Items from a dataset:
==============================

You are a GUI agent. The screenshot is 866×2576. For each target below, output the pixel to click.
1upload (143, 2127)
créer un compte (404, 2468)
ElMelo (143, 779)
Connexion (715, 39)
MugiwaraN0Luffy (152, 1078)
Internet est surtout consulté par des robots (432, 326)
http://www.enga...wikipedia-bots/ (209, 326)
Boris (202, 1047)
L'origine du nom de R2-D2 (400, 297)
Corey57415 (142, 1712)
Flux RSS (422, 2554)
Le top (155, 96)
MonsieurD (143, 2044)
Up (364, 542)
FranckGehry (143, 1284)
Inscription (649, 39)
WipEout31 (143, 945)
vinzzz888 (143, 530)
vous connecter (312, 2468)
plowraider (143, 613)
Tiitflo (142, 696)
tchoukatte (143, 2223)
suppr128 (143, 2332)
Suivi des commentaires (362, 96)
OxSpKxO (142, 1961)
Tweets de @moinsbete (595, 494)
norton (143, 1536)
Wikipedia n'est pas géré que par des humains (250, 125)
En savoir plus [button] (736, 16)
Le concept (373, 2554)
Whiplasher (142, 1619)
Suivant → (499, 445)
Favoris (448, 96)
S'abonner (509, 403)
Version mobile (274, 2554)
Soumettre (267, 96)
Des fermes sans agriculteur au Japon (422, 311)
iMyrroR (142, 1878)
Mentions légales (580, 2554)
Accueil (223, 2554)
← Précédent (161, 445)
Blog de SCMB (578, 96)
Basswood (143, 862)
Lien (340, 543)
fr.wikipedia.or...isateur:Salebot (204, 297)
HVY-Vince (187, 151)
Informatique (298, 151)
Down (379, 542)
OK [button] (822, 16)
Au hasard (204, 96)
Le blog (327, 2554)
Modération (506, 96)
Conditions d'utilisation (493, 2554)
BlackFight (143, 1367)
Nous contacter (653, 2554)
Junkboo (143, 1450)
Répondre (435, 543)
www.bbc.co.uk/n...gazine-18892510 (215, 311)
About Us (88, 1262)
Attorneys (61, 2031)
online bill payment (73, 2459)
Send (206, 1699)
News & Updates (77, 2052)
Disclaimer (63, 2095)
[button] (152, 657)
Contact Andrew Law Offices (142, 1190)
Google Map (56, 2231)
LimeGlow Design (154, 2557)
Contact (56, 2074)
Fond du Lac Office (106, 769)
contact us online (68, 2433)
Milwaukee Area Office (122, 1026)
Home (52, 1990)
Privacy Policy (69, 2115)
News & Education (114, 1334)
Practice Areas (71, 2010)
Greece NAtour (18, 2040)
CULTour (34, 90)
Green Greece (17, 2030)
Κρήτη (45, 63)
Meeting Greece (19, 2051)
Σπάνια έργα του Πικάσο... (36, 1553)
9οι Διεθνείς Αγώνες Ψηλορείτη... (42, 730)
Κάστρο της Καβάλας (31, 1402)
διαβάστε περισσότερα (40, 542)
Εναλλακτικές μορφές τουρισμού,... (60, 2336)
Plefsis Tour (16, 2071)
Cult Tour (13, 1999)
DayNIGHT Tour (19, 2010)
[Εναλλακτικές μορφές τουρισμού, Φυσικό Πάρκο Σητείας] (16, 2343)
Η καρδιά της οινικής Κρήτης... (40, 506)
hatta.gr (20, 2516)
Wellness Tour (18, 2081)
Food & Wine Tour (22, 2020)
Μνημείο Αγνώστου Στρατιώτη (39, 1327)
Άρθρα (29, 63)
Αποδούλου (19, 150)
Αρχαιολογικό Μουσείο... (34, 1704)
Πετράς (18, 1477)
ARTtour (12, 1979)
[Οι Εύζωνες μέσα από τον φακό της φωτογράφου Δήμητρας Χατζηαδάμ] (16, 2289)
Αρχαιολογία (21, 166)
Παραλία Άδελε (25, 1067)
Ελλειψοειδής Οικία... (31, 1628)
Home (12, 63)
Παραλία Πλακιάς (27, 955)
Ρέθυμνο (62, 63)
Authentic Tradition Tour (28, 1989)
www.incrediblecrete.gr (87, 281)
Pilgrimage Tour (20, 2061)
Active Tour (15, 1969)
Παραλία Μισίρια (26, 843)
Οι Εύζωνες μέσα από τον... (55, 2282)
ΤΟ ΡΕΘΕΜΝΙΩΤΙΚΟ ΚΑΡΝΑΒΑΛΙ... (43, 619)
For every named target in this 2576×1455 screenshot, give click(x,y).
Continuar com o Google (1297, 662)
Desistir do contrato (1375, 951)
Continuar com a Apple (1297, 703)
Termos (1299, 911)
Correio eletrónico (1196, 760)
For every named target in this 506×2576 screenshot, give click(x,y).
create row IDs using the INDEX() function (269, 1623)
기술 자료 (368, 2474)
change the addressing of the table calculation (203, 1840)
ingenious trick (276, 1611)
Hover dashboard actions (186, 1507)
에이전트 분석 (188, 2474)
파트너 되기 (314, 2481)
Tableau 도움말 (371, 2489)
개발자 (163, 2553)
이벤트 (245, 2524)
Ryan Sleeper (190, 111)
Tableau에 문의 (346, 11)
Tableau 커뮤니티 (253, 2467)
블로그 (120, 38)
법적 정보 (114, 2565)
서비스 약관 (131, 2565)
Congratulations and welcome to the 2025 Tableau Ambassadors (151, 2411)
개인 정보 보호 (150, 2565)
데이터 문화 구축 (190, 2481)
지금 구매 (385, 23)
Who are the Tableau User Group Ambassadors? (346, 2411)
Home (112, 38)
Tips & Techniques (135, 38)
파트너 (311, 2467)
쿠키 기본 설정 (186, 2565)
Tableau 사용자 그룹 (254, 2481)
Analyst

==============================

ACTION ITEM: The lines to show are those in the data above that include "Greece".

WRITTEN SOLUTION:
Greece NAtour (18, 2040)
Green Greece (17, 2030)
Meeting Greece (19, 2051)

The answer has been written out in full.